Problem description >> Copy exactly the stretch of data below from the line with "Bảng đối chiếu" through the line with "October (268, 670)", including both of those lines.

Dataset >>

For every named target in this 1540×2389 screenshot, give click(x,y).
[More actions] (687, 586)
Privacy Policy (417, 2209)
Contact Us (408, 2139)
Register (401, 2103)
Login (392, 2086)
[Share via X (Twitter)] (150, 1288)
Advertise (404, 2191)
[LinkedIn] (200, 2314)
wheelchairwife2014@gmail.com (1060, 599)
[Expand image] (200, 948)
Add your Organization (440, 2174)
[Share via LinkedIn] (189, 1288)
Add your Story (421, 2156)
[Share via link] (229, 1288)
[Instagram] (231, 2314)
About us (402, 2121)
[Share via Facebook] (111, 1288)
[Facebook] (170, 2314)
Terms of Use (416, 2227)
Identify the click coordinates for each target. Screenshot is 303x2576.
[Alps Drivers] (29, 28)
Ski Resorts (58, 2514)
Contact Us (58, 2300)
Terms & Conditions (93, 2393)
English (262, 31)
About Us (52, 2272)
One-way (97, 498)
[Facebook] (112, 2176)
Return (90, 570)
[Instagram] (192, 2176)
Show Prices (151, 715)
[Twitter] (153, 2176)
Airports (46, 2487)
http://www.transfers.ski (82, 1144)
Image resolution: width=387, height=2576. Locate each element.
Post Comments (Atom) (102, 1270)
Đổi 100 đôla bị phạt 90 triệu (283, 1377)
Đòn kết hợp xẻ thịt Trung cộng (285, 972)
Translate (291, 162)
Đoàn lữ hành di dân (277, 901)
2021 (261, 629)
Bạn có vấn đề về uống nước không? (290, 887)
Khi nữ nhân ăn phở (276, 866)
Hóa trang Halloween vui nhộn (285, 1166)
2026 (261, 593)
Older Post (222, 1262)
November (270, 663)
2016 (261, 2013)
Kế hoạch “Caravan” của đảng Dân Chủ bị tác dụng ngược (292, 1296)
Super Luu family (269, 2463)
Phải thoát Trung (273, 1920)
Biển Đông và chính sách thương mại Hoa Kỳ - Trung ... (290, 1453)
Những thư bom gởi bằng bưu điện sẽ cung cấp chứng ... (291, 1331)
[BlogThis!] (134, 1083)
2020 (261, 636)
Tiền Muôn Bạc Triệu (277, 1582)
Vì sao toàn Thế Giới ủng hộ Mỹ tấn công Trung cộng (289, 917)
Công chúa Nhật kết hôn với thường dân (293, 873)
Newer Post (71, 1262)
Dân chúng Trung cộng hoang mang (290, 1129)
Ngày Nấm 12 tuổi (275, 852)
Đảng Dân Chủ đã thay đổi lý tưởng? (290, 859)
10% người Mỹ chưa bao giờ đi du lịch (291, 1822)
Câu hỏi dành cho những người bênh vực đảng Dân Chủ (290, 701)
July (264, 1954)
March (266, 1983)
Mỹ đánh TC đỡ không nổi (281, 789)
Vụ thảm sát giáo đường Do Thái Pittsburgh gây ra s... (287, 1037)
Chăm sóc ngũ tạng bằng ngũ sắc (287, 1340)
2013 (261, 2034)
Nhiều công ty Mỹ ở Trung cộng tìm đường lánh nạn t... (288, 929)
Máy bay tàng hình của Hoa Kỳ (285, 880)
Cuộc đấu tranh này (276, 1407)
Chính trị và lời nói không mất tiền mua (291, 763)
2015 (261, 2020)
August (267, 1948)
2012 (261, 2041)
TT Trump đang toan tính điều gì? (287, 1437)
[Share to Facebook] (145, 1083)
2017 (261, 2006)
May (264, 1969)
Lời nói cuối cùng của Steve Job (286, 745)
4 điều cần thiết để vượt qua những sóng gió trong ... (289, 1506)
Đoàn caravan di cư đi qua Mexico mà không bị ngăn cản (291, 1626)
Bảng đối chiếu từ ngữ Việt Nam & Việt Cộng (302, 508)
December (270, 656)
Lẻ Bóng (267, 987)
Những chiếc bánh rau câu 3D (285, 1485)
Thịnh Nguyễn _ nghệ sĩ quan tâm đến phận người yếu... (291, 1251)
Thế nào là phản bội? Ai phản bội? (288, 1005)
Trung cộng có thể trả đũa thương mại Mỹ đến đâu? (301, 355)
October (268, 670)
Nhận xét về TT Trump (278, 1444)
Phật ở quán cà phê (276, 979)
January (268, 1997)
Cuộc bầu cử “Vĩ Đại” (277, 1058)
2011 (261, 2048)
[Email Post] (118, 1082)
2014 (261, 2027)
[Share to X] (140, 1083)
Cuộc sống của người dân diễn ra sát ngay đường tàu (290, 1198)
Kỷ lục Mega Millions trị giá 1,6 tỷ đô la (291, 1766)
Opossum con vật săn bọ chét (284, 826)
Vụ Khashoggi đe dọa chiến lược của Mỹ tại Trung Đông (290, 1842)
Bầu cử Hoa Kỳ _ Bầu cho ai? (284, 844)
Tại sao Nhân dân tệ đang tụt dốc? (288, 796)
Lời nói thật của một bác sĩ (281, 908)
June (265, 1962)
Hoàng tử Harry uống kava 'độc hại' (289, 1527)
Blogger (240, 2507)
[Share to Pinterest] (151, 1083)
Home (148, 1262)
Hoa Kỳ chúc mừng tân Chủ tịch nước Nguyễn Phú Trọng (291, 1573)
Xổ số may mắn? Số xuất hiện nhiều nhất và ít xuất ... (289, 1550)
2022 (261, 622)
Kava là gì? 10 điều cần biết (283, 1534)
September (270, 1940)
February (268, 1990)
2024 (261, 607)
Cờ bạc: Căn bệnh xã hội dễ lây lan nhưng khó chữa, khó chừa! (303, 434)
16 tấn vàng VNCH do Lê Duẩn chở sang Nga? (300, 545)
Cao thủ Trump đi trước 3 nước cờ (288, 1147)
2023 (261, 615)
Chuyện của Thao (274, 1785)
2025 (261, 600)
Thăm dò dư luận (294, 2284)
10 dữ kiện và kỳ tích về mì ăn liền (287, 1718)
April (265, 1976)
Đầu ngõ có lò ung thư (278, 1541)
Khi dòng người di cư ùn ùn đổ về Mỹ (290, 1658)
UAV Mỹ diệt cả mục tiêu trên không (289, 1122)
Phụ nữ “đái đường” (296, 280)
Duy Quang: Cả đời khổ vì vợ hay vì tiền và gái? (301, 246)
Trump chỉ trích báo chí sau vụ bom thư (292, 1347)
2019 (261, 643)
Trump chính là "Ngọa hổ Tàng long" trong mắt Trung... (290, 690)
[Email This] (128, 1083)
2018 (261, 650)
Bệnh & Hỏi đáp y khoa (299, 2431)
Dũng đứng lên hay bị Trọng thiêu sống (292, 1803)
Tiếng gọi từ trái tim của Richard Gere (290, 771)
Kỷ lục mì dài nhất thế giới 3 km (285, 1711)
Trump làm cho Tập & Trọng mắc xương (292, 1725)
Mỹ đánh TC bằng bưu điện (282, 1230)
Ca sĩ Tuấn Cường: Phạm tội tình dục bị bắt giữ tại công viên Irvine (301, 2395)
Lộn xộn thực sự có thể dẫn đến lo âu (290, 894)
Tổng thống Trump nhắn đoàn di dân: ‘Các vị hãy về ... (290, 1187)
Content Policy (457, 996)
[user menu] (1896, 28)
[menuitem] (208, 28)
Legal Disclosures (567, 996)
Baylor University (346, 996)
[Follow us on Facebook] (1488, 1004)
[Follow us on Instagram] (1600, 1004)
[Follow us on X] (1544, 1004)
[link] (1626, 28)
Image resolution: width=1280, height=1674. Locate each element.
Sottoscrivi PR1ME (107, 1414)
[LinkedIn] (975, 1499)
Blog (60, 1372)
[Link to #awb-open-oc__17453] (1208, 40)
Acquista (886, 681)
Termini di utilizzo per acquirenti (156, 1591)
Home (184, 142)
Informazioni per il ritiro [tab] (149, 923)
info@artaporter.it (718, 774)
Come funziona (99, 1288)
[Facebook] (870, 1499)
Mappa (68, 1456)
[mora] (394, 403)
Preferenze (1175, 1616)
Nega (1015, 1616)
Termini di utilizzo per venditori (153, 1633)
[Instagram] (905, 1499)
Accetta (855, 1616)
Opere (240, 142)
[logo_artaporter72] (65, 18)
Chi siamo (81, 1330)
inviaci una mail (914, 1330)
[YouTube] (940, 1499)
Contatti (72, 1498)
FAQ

Solution to this problem >>
Bảng đối chiếu từ ngữ Việt Nam & Việt Cộng (302, 508)
December (270, 656)
Lẻ Bóng (267, 987)
Những chiếc bánh rau câu 3D (285, 1485)
Thịnh Nguyễn _ nghệ sĩ quan tâm đến phận người yếu... (291, 1251)
Thế nào là phản bội? Ai phản bội? (288, 1005)
Trung cộng có thể trả đũa thương mại Mỹ đến đâu? (301, 355)
October (268, 670)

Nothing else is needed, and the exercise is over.